In the video, titled ” Soil Solutions to Climate Problems,” he explains how soil can affect climate change.
Here are five important points he makes.
1. Damaged soil actually puts excess carbon into the atmosphere.
Soil gets damaged when the microscopic creatures that call it home are destroyed by over-tilling and use of pesticides and synthetic fertilizers. When they die, the carbon that was stored in the soil gets released, adding billions of tons of carbon into the atmosphere each year.
2. Some soil now actually lacks carbon because it’s lost so much.
Everywhere we find desertification, runoff, and drought, we have soil that’s lost microscopic life and carbon. Most farmland these days needs increasing amounts of synthetic inputs to keep producing the same amount of food, and food grown without the natural carbon cycle has decreasing nutritional value. Soil carbon loss is a threat to world food security.
3. Things don’t have to be this way. Soil can also absorb excess carbon that’s in the atmosphere.
The secret lies in something we learned about in elementary school: photosynthesis. We all know that plants pull in carbon from the atmosphere; what most of us don’t know is that they also send a lot of it down through their roots into the soil.
Soil microbes love carbon and take it from plants in exchange for nutrients. When the soil microbes die, the whole system gets messed up. But when we bring life back to the soil, plants return to sucking carbon out of the air and storing it in the ground, making for happy soil microbes, plants, and farmers.

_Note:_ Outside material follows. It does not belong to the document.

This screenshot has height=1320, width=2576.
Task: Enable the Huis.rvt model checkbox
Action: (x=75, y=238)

4. Getting more carbon into soil not only combats climate change, it’s good for the land.
When natural systems are intact, everything works right. Repopulating our carbon-loving microbe friends restores soil structure, which helps the soil hold and purify water (this explains the connection to desertification, drought, and runoff). Also, thriving soil helps plants pull in nutrients, making them healthier and more nutritious for humans to eat. Healthier plants also fend off insects without pesticides, and compost replaces synthetic fertilizer. When the carbon-microbe system is working, farmers save money on water, pesticides, and fertilizers.

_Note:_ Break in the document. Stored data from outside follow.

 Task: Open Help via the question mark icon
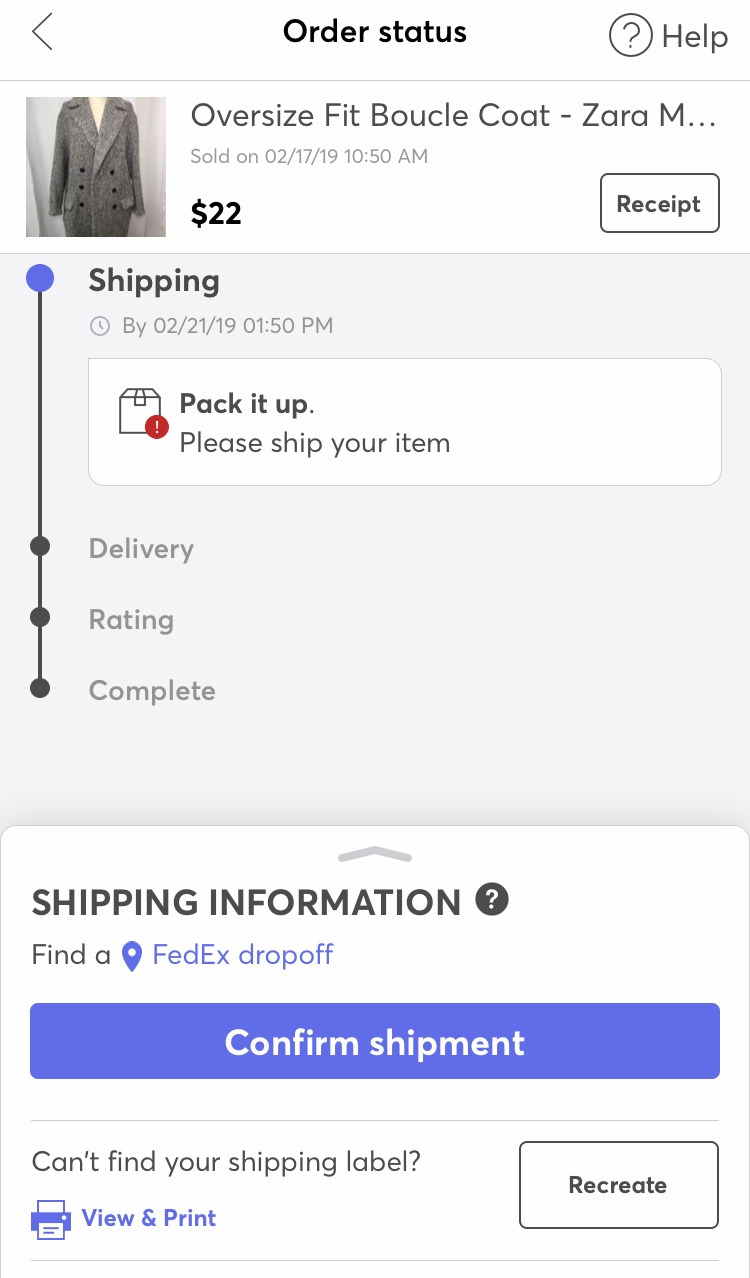tap(630, 37)
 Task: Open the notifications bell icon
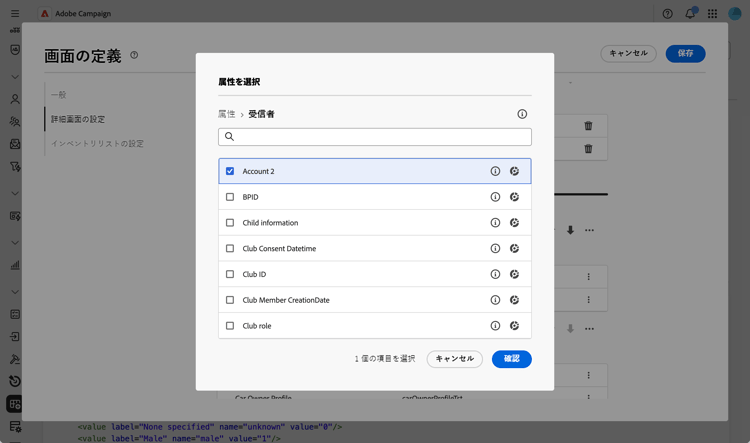(x=690, y=13)
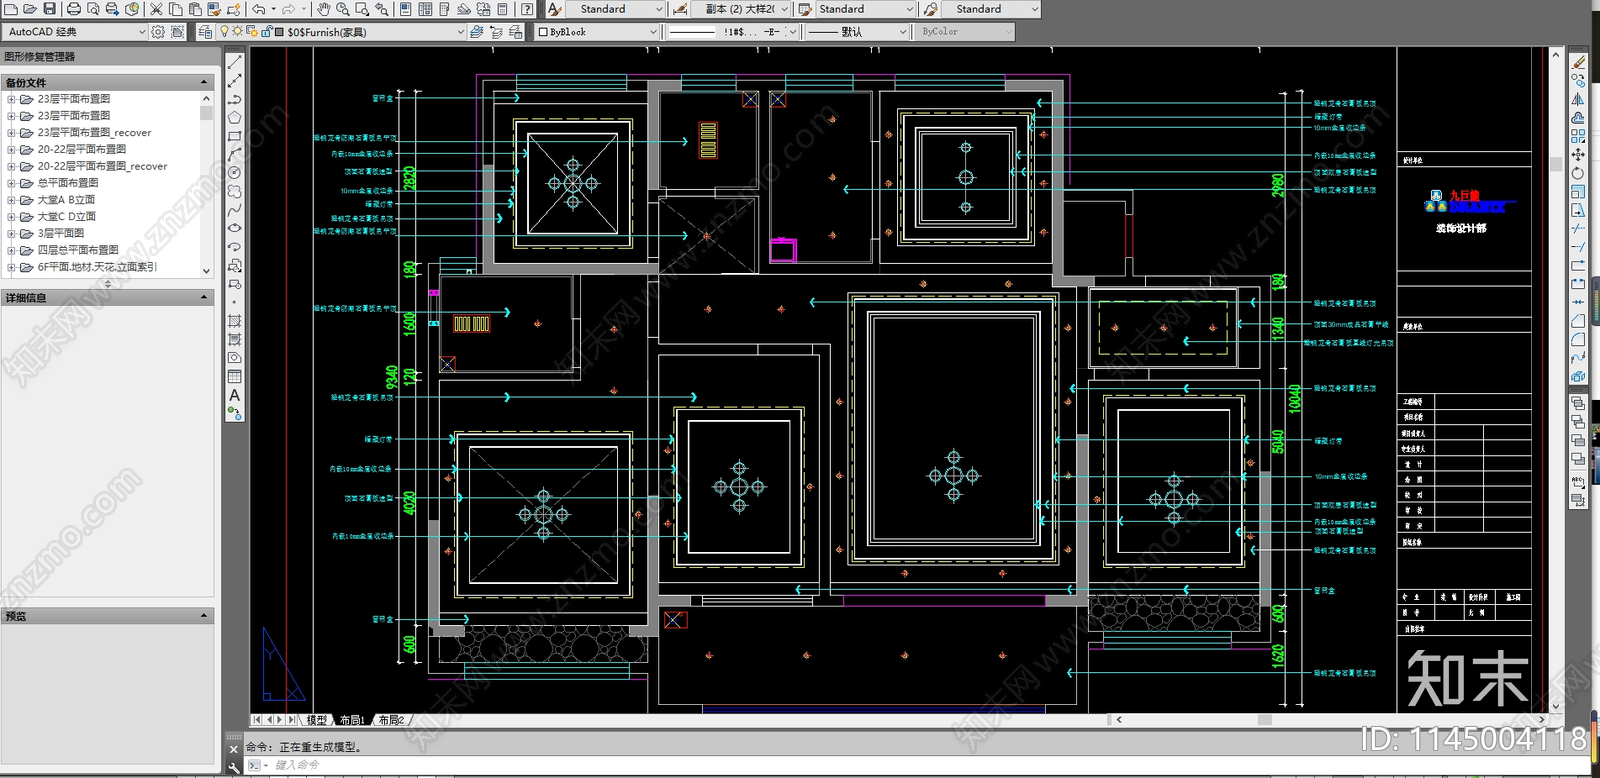Collapse the 详细信息 panel section
Viewport: 1600px width, 778px height.
click(x=204, y=297)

5. The idea is getting an audience on the international stage.
Soil and agriculture are entering the conversation and have the potential become breakthrough topics at COP21 in Paris, the international climate change meeting that wraps up on Dec. 11, 2015. The French government has proposed that other nations join itin increasing their soil carbon by 0.4%, which would translate to billions of tons of carbon drawn down from the atmosphere if applied worldwide. Many nations and organizations have already signed on to the proposal, marking a big step in the road to creating actionable steps for governments and farmers around the world.